Aim of the exercise
Show all lines from the records below in which the string "person" is present.

--- Data supplied Enclosed Below ---

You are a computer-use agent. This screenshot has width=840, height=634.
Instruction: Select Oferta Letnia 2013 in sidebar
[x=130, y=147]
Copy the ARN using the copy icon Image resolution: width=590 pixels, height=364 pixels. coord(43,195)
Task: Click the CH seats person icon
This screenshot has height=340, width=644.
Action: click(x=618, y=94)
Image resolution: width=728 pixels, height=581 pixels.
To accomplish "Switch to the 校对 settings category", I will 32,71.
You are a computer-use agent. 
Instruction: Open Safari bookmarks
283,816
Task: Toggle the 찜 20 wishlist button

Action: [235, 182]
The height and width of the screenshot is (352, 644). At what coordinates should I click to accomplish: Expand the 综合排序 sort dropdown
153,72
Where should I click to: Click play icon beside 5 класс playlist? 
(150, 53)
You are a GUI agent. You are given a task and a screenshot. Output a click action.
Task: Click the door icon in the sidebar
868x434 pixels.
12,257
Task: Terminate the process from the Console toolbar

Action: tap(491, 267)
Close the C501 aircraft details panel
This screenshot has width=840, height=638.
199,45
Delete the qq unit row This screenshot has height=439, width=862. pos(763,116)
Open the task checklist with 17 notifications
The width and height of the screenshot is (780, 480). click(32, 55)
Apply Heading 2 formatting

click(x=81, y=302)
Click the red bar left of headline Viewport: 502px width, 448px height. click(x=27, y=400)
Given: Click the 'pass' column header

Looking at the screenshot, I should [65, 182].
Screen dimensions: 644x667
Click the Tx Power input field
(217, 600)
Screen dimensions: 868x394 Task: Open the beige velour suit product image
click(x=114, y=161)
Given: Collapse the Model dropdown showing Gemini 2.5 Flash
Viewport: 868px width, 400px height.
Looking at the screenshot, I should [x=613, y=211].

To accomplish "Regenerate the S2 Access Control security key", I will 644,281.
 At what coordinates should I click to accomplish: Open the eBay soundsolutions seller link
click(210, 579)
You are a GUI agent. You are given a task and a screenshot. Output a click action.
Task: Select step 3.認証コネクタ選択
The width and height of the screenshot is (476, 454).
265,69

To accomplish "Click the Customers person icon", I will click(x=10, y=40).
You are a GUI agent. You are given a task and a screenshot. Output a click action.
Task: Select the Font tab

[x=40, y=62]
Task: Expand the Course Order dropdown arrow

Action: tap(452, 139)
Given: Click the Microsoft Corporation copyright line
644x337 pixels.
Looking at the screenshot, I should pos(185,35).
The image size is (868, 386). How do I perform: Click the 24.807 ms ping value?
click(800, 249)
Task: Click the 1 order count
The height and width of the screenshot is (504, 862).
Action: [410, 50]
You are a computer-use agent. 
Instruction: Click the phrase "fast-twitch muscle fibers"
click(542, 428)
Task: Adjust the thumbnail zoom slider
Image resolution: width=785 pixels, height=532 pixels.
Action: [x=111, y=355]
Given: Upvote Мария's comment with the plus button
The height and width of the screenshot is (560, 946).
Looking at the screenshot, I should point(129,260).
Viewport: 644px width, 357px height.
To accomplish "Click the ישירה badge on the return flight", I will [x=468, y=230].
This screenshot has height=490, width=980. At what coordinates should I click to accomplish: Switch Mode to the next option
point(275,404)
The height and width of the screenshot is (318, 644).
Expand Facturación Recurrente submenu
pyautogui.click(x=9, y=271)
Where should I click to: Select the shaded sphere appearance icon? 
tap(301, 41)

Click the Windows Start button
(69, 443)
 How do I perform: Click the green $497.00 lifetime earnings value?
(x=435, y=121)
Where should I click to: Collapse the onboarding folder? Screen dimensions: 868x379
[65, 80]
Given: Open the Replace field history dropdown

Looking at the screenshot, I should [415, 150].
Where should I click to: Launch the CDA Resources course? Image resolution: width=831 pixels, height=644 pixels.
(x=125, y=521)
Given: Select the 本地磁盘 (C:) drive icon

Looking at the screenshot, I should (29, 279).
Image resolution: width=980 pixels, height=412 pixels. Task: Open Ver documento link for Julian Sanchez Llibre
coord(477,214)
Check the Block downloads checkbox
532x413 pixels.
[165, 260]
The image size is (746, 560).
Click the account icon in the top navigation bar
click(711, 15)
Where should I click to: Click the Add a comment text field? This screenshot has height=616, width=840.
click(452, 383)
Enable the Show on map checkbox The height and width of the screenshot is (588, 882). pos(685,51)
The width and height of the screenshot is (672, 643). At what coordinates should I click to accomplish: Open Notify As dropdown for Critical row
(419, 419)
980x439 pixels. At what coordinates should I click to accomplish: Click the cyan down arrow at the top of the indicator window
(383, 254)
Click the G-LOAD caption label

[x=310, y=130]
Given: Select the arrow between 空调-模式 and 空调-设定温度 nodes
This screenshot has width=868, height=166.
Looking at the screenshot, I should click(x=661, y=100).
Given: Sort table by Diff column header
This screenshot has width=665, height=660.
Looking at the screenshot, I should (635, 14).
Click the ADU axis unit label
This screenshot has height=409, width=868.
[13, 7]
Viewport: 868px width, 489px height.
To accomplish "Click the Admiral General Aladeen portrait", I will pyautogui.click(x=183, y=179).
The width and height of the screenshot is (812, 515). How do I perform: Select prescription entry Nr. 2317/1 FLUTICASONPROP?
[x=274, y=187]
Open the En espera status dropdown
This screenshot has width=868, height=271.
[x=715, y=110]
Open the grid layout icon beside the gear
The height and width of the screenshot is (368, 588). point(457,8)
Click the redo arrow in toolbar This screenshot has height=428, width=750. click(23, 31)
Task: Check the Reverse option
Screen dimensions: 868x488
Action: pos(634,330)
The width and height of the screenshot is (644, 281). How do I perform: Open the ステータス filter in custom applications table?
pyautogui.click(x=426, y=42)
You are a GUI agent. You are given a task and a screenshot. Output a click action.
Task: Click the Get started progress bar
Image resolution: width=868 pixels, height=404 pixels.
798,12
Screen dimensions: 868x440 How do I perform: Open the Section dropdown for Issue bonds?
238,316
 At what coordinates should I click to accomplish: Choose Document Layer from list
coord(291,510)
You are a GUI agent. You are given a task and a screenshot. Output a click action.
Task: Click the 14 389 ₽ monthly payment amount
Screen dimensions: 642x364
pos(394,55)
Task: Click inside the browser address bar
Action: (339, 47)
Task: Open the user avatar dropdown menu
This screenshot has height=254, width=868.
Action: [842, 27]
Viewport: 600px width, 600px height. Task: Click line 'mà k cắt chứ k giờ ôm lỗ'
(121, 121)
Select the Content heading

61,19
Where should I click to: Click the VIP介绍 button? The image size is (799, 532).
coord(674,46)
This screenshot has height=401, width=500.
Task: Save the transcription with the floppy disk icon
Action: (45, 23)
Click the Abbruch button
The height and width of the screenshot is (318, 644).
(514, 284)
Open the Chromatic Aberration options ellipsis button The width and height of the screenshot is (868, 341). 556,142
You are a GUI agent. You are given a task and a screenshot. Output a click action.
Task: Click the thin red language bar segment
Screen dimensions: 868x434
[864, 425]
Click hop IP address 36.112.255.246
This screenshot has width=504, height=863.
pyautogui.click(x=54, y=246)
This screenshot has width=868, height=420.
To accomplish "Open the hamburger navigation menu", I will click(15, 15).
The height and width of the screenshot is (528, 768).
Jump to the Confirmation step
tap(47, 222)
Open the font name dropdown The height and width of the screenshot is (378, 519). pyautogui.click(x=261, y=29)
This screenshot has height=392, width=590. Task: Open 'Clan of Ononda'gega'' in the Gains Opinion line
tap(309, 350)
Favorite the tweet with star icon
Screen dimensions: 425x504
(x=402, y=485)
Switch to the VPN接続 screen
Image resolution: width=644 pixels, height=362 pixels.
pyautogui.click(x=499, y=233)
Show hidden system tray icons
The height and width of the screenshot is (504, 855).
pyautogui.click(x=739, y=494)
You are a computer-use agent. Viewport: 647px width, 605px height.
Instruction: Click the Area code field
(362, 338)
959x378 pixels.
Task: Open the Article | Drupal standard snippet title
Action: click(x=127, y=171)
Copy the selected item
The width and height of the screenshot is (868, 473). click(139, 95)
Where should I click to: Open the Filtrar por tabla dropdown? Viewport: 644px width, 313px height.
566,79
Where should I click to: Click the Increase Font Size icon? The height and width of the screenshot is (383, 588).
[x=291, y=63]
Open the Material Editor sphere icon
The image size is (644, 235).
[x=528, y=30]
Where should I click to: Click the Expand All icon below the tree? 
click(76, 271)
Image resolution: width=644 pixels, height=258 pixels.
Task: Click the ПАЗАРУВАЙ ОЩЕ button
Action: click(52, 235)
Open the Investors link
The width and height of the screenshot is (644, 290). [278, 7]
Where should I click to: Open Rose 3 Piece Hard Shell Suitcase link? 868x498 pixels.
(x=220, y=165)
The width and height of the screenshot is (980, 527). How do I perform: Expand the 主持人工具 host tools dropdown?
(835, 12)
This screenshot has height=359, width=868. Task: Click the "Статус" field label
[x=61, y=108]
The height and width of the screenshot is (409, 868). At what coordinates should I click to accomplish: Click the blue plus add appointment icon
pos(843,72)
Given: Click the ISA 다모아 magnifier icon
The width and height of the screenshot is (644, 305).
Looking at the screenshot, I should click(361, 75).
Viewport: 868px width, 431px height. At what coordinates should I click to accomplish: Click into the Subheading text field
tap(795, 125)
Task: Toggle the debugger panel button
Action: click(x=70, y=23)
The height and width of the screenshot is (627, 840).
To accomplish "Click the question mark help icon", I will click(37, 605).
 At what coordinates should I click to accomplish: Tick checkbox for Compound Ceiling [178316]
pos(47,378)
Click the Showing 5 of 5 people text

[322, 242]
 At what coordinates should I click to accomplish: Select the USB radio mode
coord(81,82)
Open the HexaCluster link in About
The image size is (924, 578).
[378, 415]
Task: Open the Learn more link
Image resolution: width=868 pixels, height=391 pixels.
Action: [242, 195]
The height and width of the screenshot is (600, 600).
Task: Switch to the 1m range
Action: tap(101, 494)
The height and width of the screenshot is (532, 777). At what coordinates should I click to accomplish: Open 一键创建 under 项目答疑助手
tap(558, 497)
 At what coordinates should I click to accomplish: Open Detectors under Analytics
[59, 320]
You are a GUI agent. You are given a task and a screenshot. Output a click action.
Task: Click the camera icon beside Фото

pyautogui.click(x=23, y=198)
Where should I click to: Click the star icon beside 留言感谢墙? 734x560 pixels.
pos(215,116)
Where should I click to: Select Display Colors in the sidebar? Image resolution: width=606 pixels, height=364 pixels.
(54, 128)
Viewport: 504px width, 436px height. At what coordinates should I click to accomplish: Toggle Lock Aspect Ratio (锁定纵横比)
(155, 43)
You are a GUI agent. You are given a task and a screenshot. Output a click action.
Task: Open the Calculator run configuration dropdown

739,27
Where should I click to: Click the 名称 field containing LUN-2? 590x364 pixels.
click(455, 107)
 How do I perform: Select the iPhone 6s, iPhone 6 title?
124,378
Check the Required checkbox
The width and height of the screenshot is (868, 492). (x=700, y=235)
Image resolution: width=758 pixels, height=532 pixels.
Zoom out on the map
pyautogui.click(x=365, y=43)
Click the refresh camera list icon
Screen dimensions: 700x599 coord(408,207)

--- End of Enclosed Data supplied ---

Written response
Task: Click the CH seats person icon
To accomplish "Click the Customers person icon", I will click(x=10, y=40).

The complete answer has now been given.